Although the final product is far from being perfect and can be expected to remain a work-in-progress for quite some time, students’ responses to this and other multimedia content are encouraging. In addition to the video syllabus, I regularly use video clips for other classroom functions, e.g. to explain assignments, procedures, or to give feedback on student papers. Survey data collected from end-of-term course evaluations during the past two years corroborate the positive impact of these video files in distance education. They appreciate the sense of immediacy that multimodal communication provides.
Students’ positive comments about teacher-produced videos fall under the following broad categories:
- Effective communication (fewer opportunities for misunderstanding, obvious body language); E.g.: “Sometimes conveying your thoughts through actual spoken words is much more effective than writing.
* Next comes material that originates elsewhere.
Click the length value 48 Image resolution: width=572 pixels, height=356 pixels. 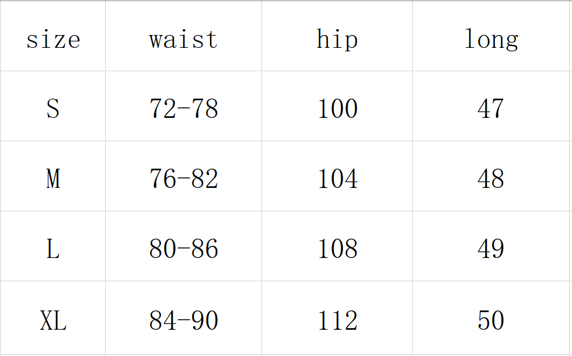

It can be quicker and there is less room for confusion and misunderstanding.”
- Personal connection with instructor; E.g.: “I think the video files are very important, not only for learning but also to better get to know you and it creates a better, more personalized instruction.” “It helped put a face with the name.”
- Increased comfort level with course; E.g.: “I was completely lost until I watched the video. I printed out the paper syllabus as a check-off list for doing my assignments. The video syllabus also gave me a bit of a feel for you, and made me feel better about the course.” “[I]t makes me feel like there are teachers who care which helps out a lot when it comes to feeling comfortable asking questions in a class.”
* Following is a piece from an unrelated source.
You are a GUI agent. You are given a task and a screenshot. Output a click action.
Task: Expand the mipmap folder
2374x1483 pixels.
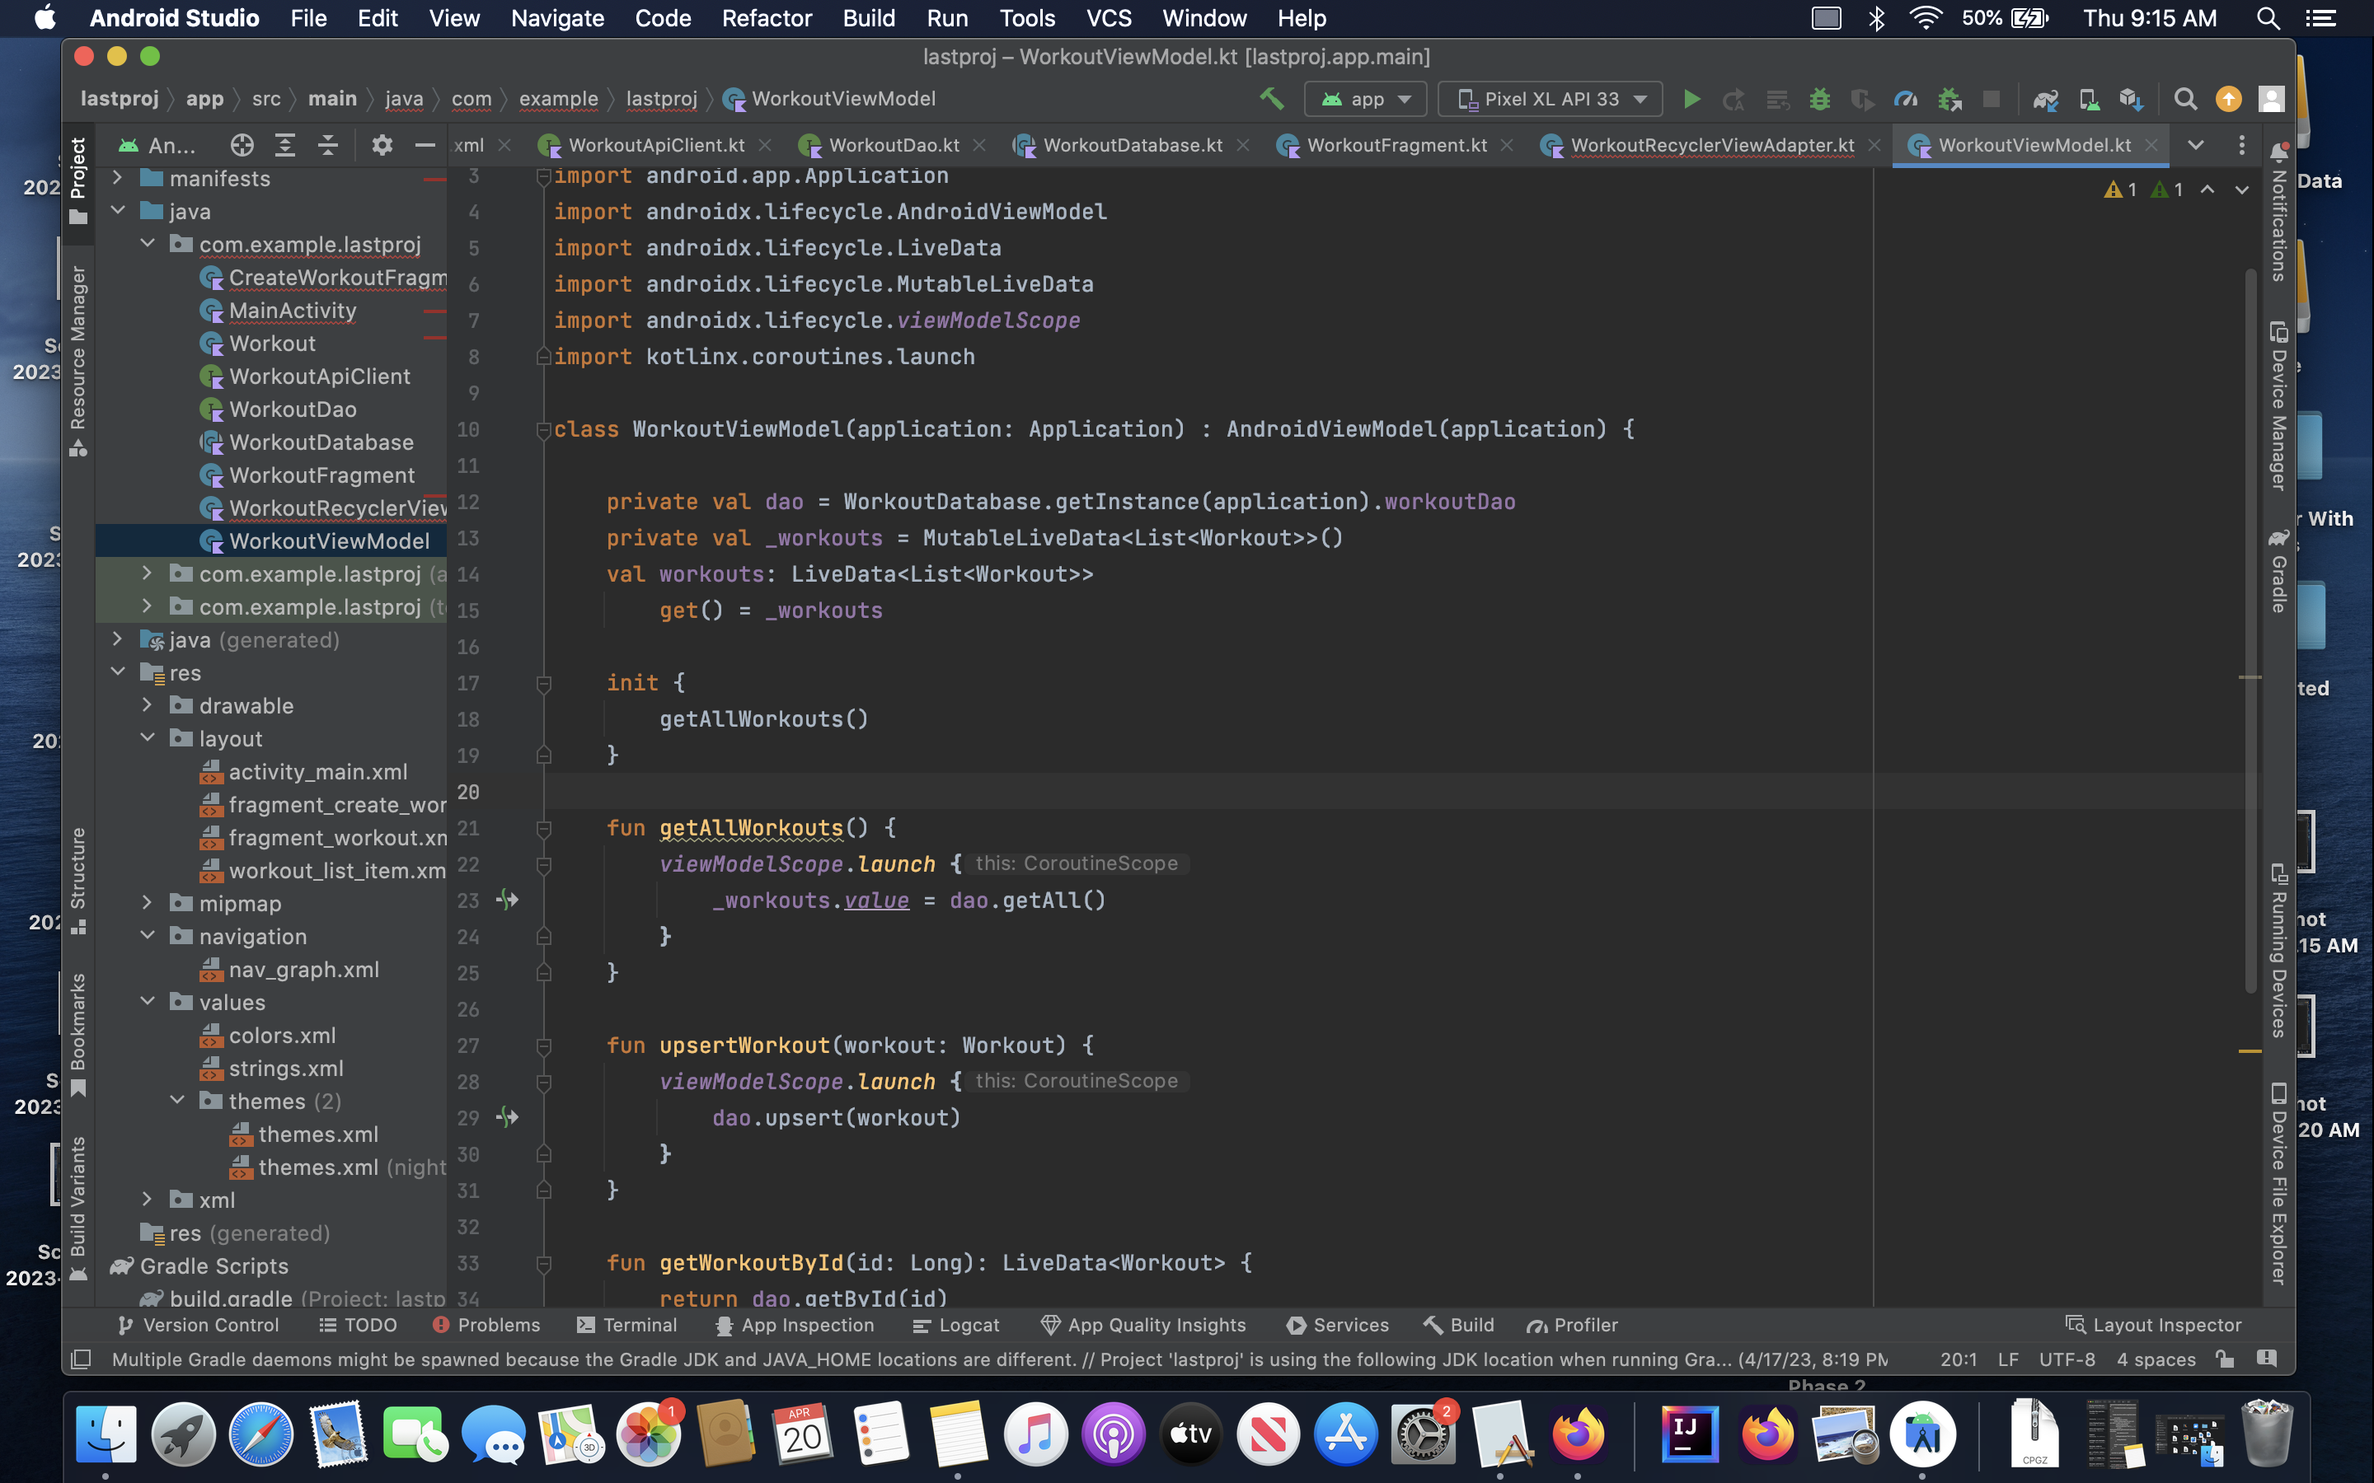tap(147, 902)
- Higher motivation to learn; E.g.: “I really liked being able to see my instructor and hearing her instructions on various assignments. It made the things much easier at times.” “I loved having the online teacher right in front of me.”
- Personalized instruction (learning styles taken into consideration); E.g.: “The audio and visual files were a necessity for me this semester. I am both an auditory and visual learner but mostly visual. I feel that the audio and video files are necessary to accommodate the diverse learning styles of your students. Internet classes are very challenging and restricted to the self-motivated and independent learner, but the students ‘learning styles’ have to be taken in consideration to promote an equal opportunity for learning.”
- Enhanced active learning (interactivity, ability to go back and view material again, benefits of repetition); E.g.: “Anything that I didn't understand I could have gone back to play again, and she made captions next to every video which was also helpful.”